猛人一族の里

結騎 了

#365日ショートショート 067

 官兵衛は男の首を力の限り絞めた。ぐぎぎぎ。ぎ、ぎ、ぎ……。

「このまま死ぬか。さもなくば、お前たちの里の場所を教えろ」

 首を絞められた初老の男は、青白い顔で眼をぐるりと剥いたまま、小さく唸った。

「馬鹿、め。お前は、なに、も、分かって、いない」

 紫の唇をつたい、ひゅるひゅると、残り少ない息が漏れる。うっ、だめだ。このままでは本当に殺してしまう。官兵衛は反射的に手を離す。

 げほっ、げほっ。大きく咳き込む男を足蹴にし、官兵衛は吐き捨てるように言った。

「私は、お前たち猛人もうとの一族が住まう里をどうしても見つけねばならない。気づいているだろう、これは復讐だ。私の父と母は、暗殺を生業とする猛人一族の誰かに殺められた。しかし、お前たちの誰が手を下したか、それが分からぬ。つまり、猛人の里を全て焼き払う他にない。そうでもしなくては、私の気はおさまらないのだ。やがて、苦労の末にお前を探し当てた。猛人一族の一人であるお前を」

 やっと息が整ってきたのか、男は薄ら笑いを浮かべながら額の汗をぬぐっていた。

「先刻、言ったであろう。お前はなにも分かっていない」

「なにを抜かすか」

「ならば教えてやろう。猛人の里は、なくなったのだ」

 官兵衛は目を丸くした。なにを言っているのだ。

「お前のような復讐に駆られた者が次々と現れ、後を立たなかったのでな。我々、猛人一族は、里をなくした。いや、里の在り方を変えたのだ」

「ふざけたことを」

 胸ぐらへ手が伸びる。しかし、男は俊敏な動きでその手を弾き飛ばした。

「つい先刻は、油断してしまったが。しかし、ここからはそう簡単にやらせぬ。猛人一族に伝わる技、望むならいくらでもご覧に入れよう」

 思わずたじろぐ。佇まいに隙がない……。さすがは暗殺家の一族というわけか。官兵衛は一歩だけ後退りをし、気圧された様子が悟られぬよう大声で問うた。

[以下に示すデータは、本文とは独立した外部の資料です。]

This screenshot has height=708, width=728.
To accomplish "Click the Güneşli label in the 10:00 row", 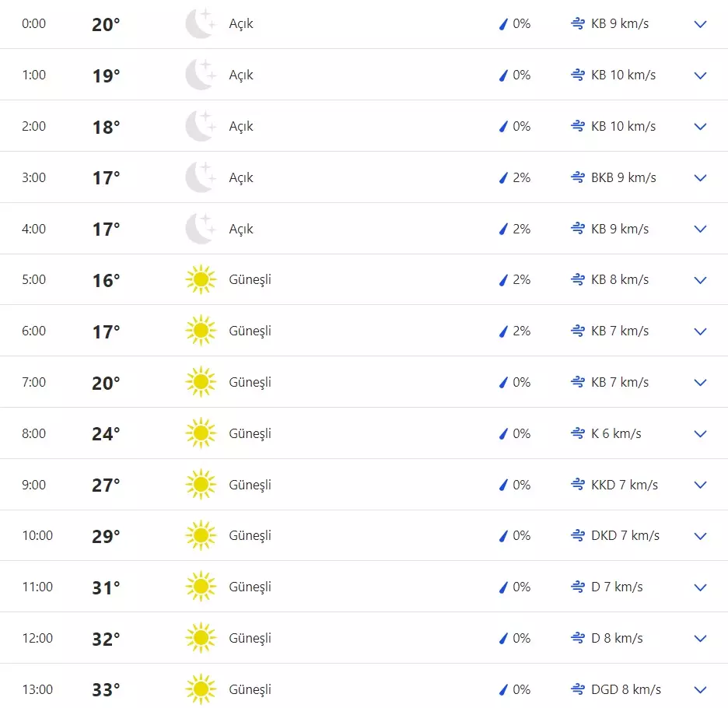I will tap(250, 535).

「先刻の話、詳しく聞かせてもらおうか。猛人の里はどこへいったのだ」

「よろしい。どうせお前に実態は掴めぬ」

 男は得意げに続ける。「いいか、里がなくなったのではない。一族が一箇所に在ることをやめたのだ。我々は長年、鳥や犬の訓練を繰り返してきた。これにより、正確な伝達が高速で行えるようになったのだ。普段はそれぞれ離れた里に散り散りになっているが、常に文で連絡を取り合い、いざという時は一堂に会する。これが、今の里の在り方だ」

 そんな。官兵衛は体から力が抜けていくのを感じていた。自分を突き動かしていたこの復讐心は、叶わないのか。

「しかし、それは困るではないか」。官兵衛は食ってかかる。「里というものは、同じ場所と時間あってのものだ。毎日お互いに顔を合わせ、挨拶をするから親交が深まる。それを蔑ろにしてはいけない」

 男は、笑いが堪えきれないようだった。

「上等だな。そうさ、お前のような考えを曲げないご老人もいた。だから、里の運営から外れてもらったのだ。いいか、これからの時代はきっと、一族が同じ場所にいなくてもいいことになる。散り散りになっていれば、疫病もうつらず、天災で全滅することもない。文さえ交わせればそれで十分なのだ。元より暗殺は少数精鋭。いざという時に首を掻ければそれでよい」

 すっ、と男が消えた。刹那、官兵衛は首元に違和感を覚えるも、気づいたらその首に二本の腕がかかっていた。いつの間にか背後に回っていた男は、力を込めればいつでも官兵衛の命を奪える。得意げに口角が上がっている。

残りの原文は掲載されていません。